Prompt A - Render the entries as a numbered list, skipping blank lines and leaving the pictures out.

[vorbis-dev] SIMD instructions

Monty xiphmont at xiph.org
Wed Feb 5 09:32:12 PST 2003



> 1.
> SSE2 uses 64-bit floats, Vorbis uses 32-bit...
> If we use 64-bit precision instead of 32, the result will be different.

You get slightly different rounding.  It doesn't matter one bit
(actually... it matters considerably less than one bit).  No aspect of
Vorbis for which an arithmetic result is roundoff-sensitive uses
floats.

> I've made an encoder/decoder with 64-bit precision
> (I've changed float(s) to double(s) almost everywhere),
> but the sound-result has changed, the tone was a little
> different (not correct).

Then you have a bug, or you're imagining the problem.  You ears have
given you a hint, now go use some tools that can tell you for certain.

> 2.
> The new (v1.0) huffman/codebook decoding is not
> really good if we want to make a fast assembly code (normal x86).
> It's easier to omptimize the older (RC3) routines...

Given data -

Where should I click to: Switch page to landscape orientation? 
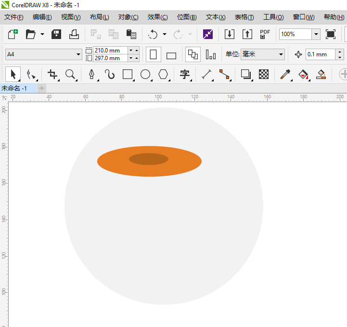[x=171, y=55]
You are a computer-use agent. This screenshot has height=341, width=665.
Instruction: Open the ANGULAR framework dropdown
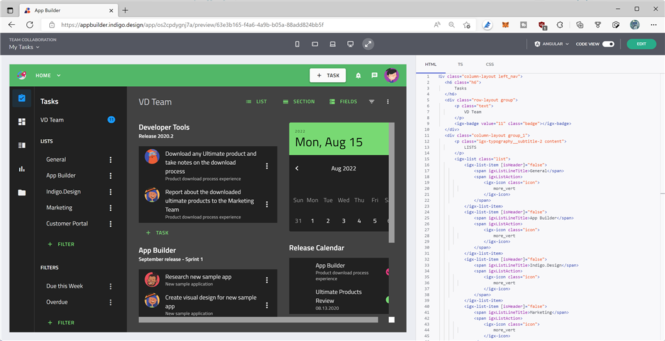[x=551, y=44]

Prompt B - In the mailing-list post on SIMD instructions, change "tools" to "utilities" and give the passage starting with "Then you have" and going on through "code (normal x86).".

Correct output A -
1. Where should I click to: Switch page to landscape orientation? 
2. [x=171, y=55]
3. You are a computer-use agent. This screenshot has height=341, width=665.
4. Instruction: Open the ANGULAR framework dropdown
5. [x=551, y=44]

Correct output B -
Then you have a bug, or you're imagining the problem.  You ears have
given you a hint, now go use some utilities that can tell you for certain.

> 2.
> The new (v1.0) huffman/codebook decoding is not
> really good if we want to make a fast assembly code (normal x86).